Aims: This study investigated the hypothesis that direct epicardial bipolar mapping is able to predict the recovery of left ventricular (LV) dysfunction in ischaemic myocardium.
Methods and results: In 34 patients with CAD, a maximum of 102 bipolar epicardial electrograms per patient (n=3468 electrograms) were simultaneously recorded with a ventricular jacket array intraoperatively immediately prior to revascularization. Only LV electrograms with good myocardial contact (n=1813, 52+/-14 per patient, mean+/-SD) were analyzed. In accordance to the position of each electrode, segmental myocardial function was assessed by transthoracic echocardiography before and 7+/-2 months (mean+/-SD; range 3-10 months) after CABG using a wall motion score. Preoperatively dysfunctional segments (n=700) were classified as viable (improvement in wall motion score of at least 20% following CABG, n=424) or non-viable (no improvement, n=276).
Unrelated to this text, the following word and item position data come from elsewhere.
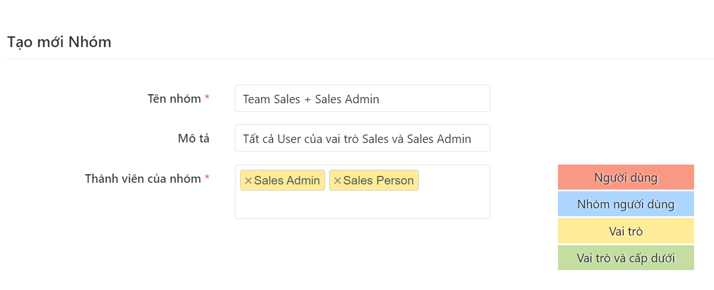Remove the Sales Person tag with its x
The image size is (714, 290).
(x=337, y=180)
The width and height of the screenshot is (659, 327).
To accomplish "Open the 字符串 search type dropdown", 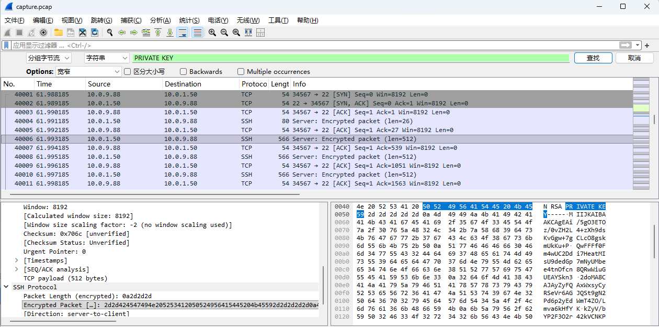I will [107, 58].
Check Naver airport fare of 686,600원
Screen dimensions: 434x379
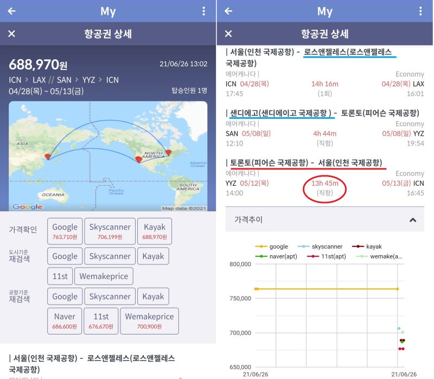pyautogui.click(x=64, y=320)
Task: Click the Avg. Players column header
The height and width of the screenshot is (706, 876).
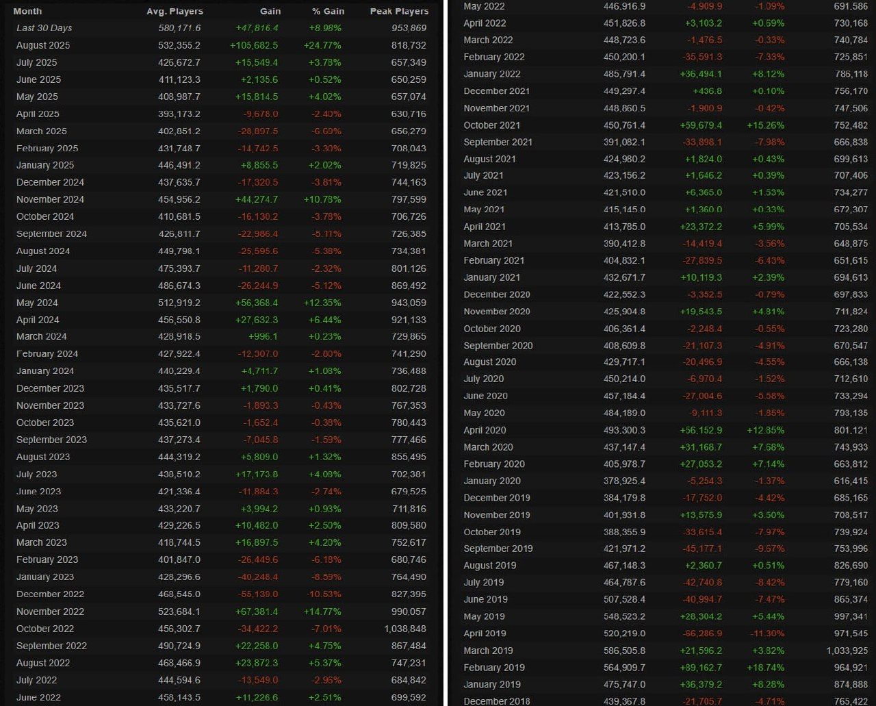Action: pyautogui.click(x=175, y=11)
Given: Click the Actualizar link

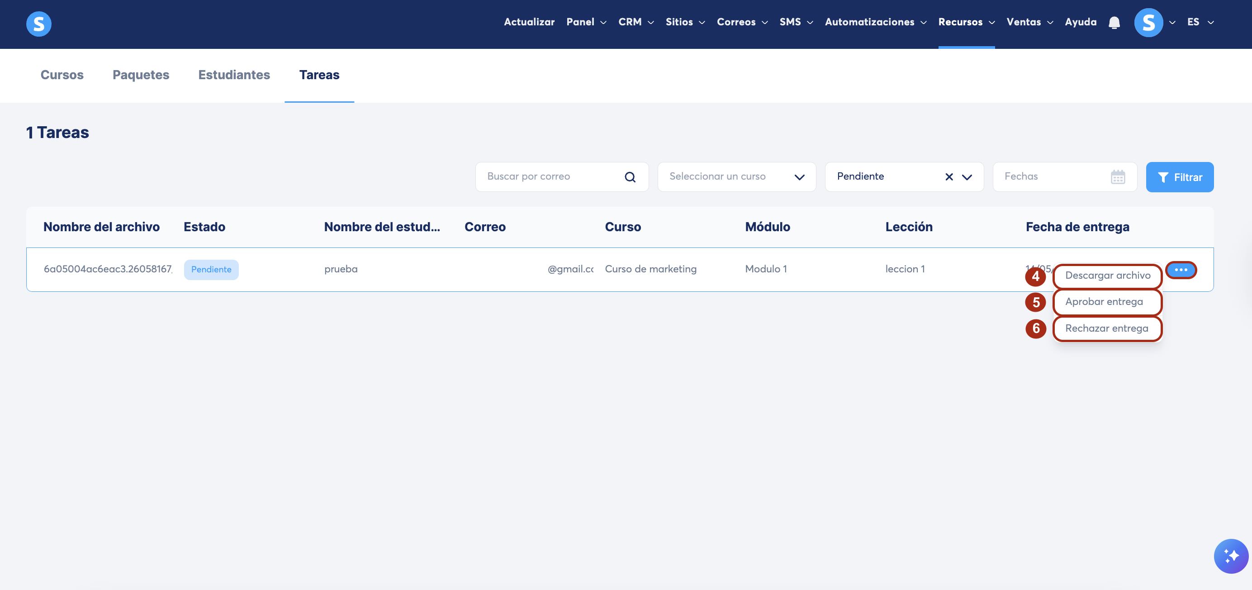Looking at the screenshot, I should 529,22.
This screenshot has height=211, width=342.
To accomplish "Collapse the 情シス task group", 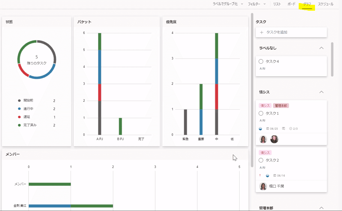I will click(321, 92).

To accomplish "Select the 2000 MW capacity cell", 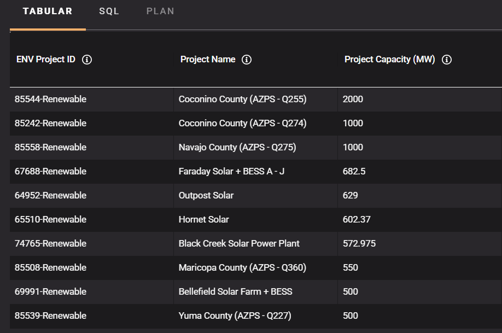I will (353, 100).
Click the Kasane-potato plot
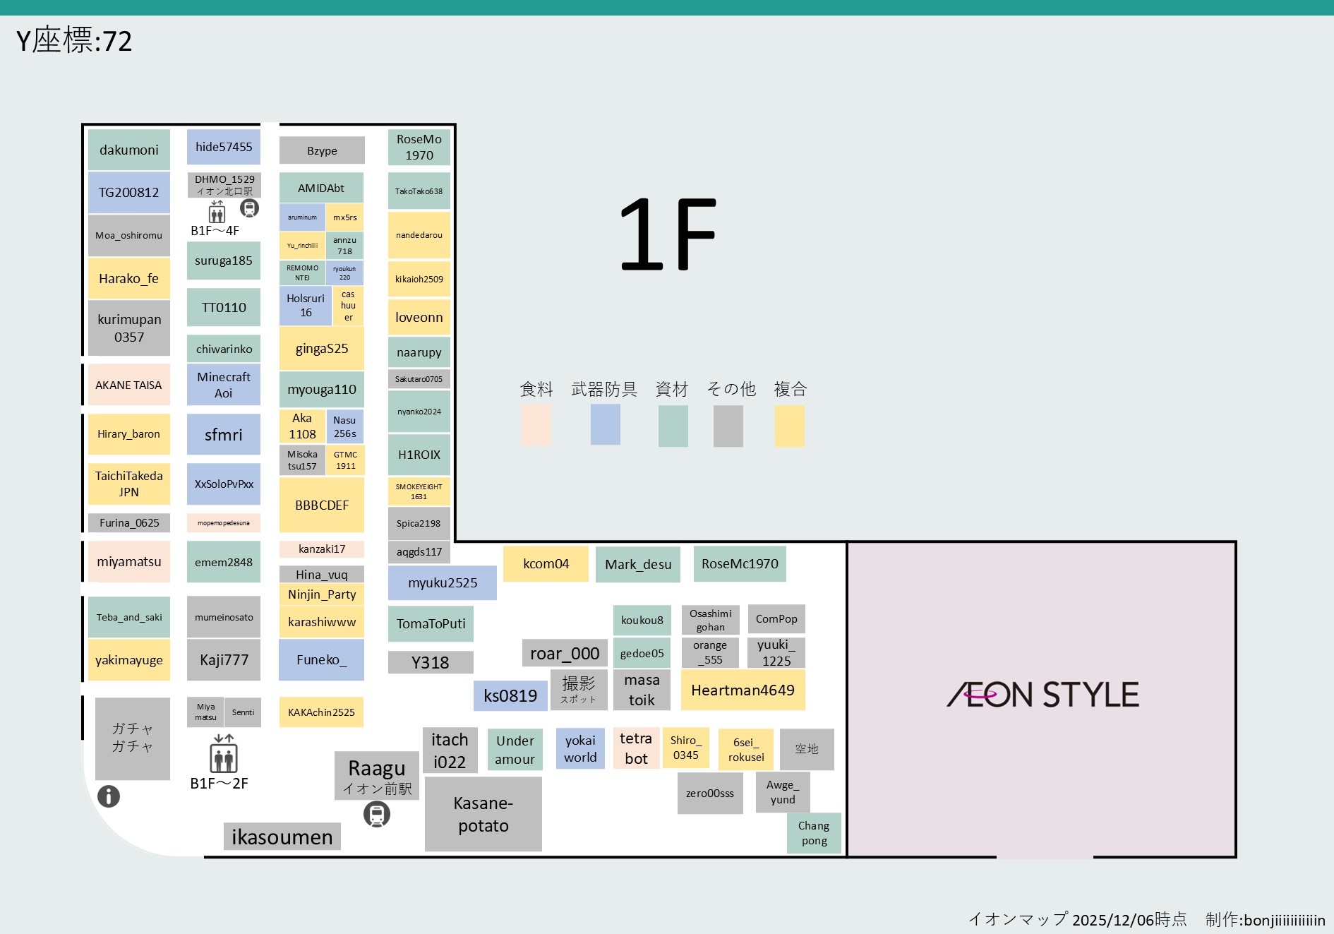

Bipolar voltage was significantly lower in non-viable when compared to viable myocardium (P<0.001, ANOVA) At a cut-off value of 5.9mV, ROC-curve analysis for bipolar voltage (to discriminate between viable and non-viable myocardium) revealed a sensitivity of 83% at a specificity of 83% (area under the ROC-curve of 0.92+/-0.01, mean+/-SE).
Conclusions: Direct epicardial mapping is able to predict the recovery of chronically ischaemic dysfunctional myocardium and thereby proves the presence of myocardial viability.